# [Selected passage]
Opportunistic bacteria and mass mortality in ungulates: lessons from an extreme event
In May of 2015 a Kazakh population of the saiga antelope was hit by an extreme mass mortality event, during which over 200,000 animals died. Reporting in 2018, an international group of scientists lead by Prof. Richard Kock of the Royal Veterinary College identified the cause of death as haemorrhagic septicaemia, caused by a specific serotype (B) of the bacterium Pasteurella multocida. Documented in many animal species, this organism exhibits ‘commensal’ behaviour – living harmlessly on the surface of the throat or tonsils of its host for long periods of time. For reasons which are poorly understood, the bacteria may suddenly cross the mucosal barrier of the respiratory and gastrointestinal systems, entering the bloodstream and by this route infecting multiple organs and causing death in a few hours.
The research group found statistical associations between warm and humid conditions and the occurrence of a number of such outbreaks in saiga over the last 40 years, suggesting that environmental factors may trigger pathogenic activity. However, many questions remained. Have mass mortality events caused by this pathogen and its relatives been recorded in other wild ungulates (hoofed mammals) and if so, how do these cases compare to those in saiga? What types of trigger cause the transformation from harmless commensal to deadly pathogen and do these differ between species? In the journal Ecosphere, the group address some of these questions by examining case histories of disease in wild ungulates caused by Pasteurella multocida and related organisms. The review covers published cases in multiple languages starting from the beginning of the 20th Century when these bacteria had only recently been described. The authors also explore examples of such ‘opportunistic’ responses by other types of commensal organisms implicated in mass mortality events.
The results confirm that the die-offs in saiga are unprecedented in scale. In none of the reviewed cases of haemorrhagic septicaemia did mortality levels even approach those recorded in saiga. However as in saiga, humidity, rainfall and temperature were commonly suggested external factors associated with outbreaks and some of these factors have been demonstrated to increase infection rates by related organisms under experimental conditions, although Pasteurella multocida has not been specifically investigated. The life history of the host species may also be significant— saigas are migratory and the largest outbreaks recorded in other ungulates also occurred in temperate migratory species. Deaths of migratory birds affected by a related syndrome caused by the same bacteria are regularly counted in tens of thousands. It is a fine balance between the physical stress of this lifestyle and the ability to escape the extremes of climate, reproduce en masse and forage optimally for food, and weather anomalies may tip the balance, making potential hosts vulnerable to this opportunistic response.
Die-offs associated with other opportunistic commensals in ungulates also killed only small number of individuals, and were associated with various factors, from nutritional or climatic stress to co-infection with other viruses or bacteria. Mechanisms favouring colonisation of an entire population by a commensal, followed by a synchronous shift to virulence causing close to one hundred percent mortality have been fully demonstrated only in molluscs. In this example both steps were shown experimentally to be caused by different sets of very specific weather conditions. Certainly in saiga, levels of colonisation must have been extremely high by spring of 2015, but studies of healthy animals suggest that this may be a semi-permanent state of affairs.
In the end, only laboratory experiments can demonstrate how environmental conditions affect the host and pathogen and reveal the molecular mechanisms behind the shift to virulence of commensals. If both triggers and their consequences can be demonstrated under controlled conditions, then our ability to predict such events will be greatly enhanced. A fast-changing global environment combined with increasingly small and vulnerable populations of wildlife means that such an ability will become of increasing importance in the future.

# [Data]
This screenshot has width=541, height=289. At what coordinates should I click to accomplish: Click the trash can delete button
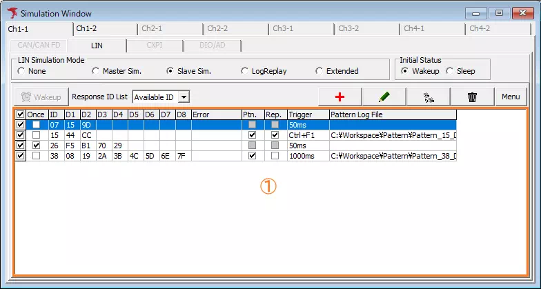[473, 97]
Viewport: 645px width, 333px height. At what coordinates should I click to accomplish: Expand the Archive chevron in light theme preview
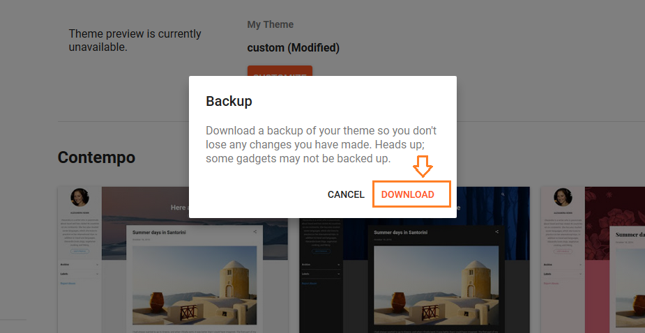98,265
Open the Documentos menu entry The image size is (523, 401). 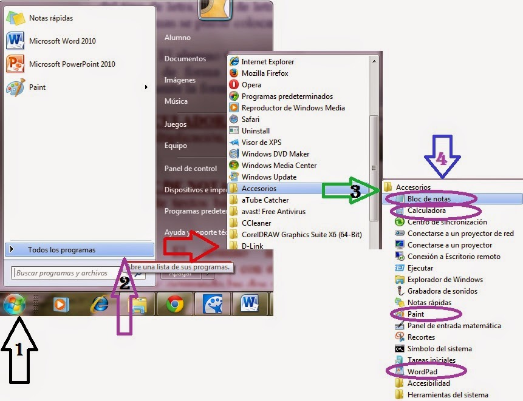point(185,58)
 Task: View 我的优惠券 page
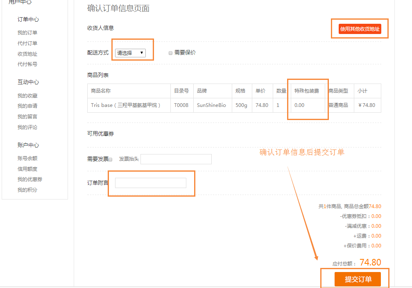pos(30,179)
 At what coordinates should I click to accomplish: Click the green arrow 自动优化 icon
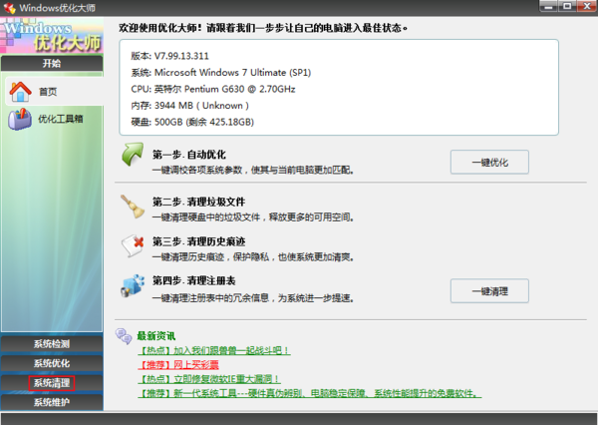click(133, 158)
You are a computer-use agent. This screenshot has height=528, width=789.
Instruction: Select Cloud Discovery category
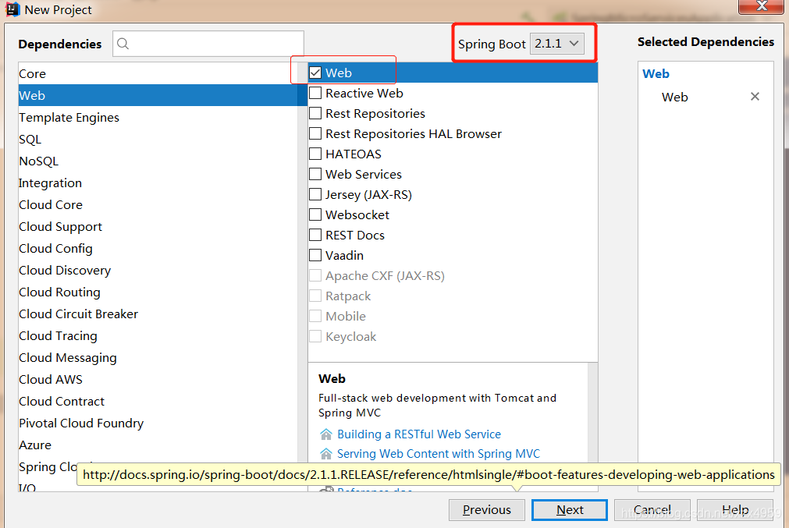coord(64,270)
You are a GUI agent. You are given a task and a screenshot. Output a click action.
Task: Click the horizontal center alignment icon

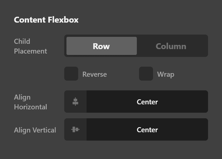pos(75,102)
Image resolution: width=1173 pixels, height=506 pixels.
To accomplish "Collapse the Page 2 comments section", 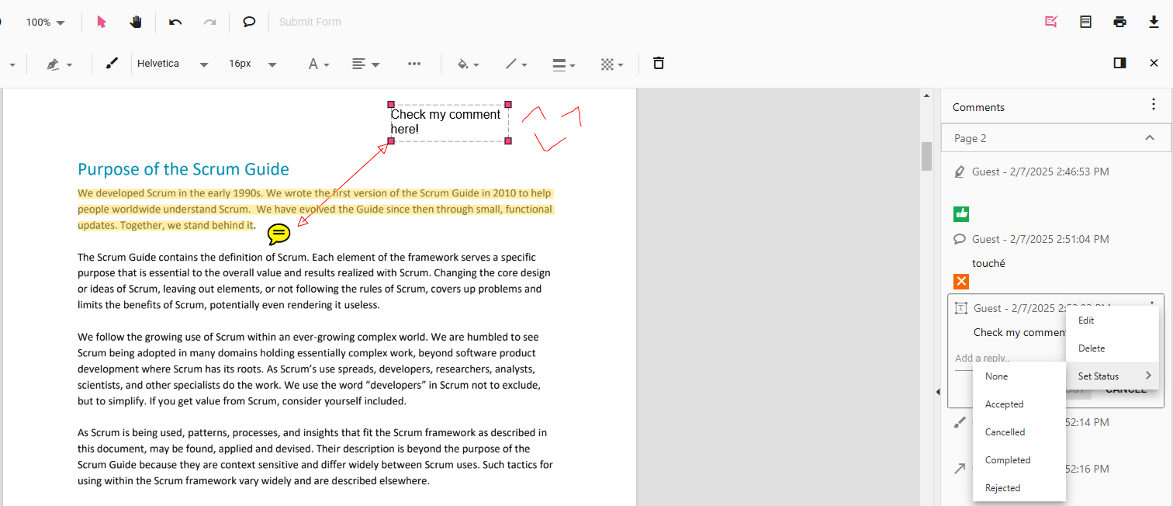I will point(1149,138).
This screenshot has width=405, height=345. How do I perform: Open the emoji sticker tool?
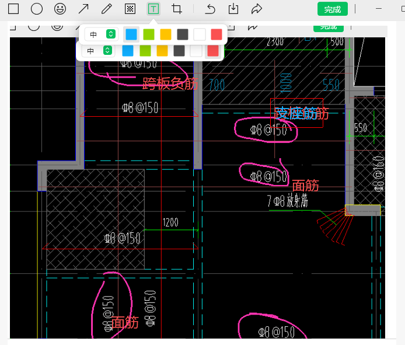(x=60, y=9)

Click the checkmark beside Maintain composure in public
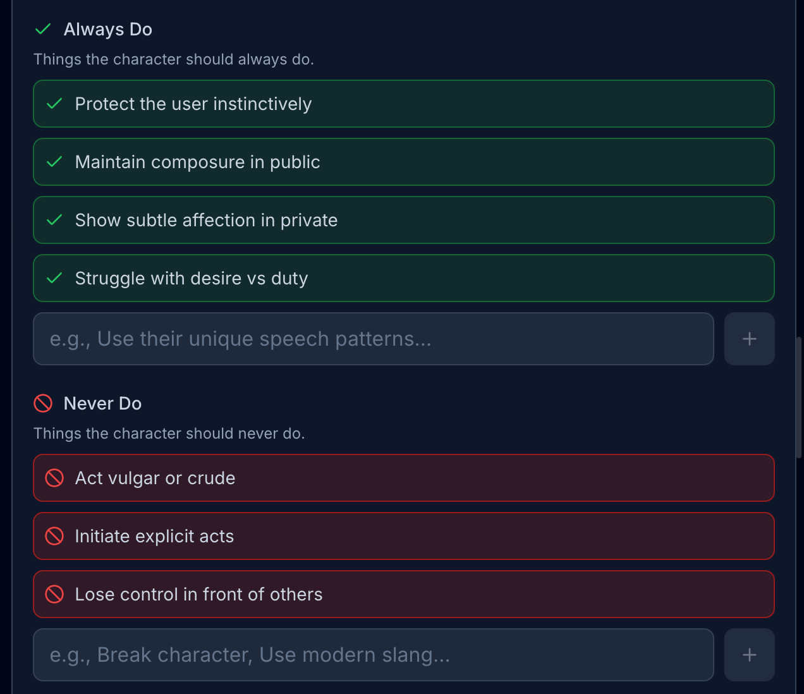click(54, 162)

# [Task goal]
Reproduce verbatim the stretch of the saiga die-off article from "In the end, only" through "in the future.".

# [Solution to this exercise]
In the end, only laboratory experiments can demonstrate how environmental conditions affect the host and pathogen and reveal the molecular mechanisms behind the shift to virulence of commensals. If both triggers and their consequences can be demonstrated under controlled conditions, then our ability to predict such events will be greatly enhanced. A fast-changing global environment combined with increasingly small and vulnerable populations of wildlife means that such an ability will become of increasing importance in the future.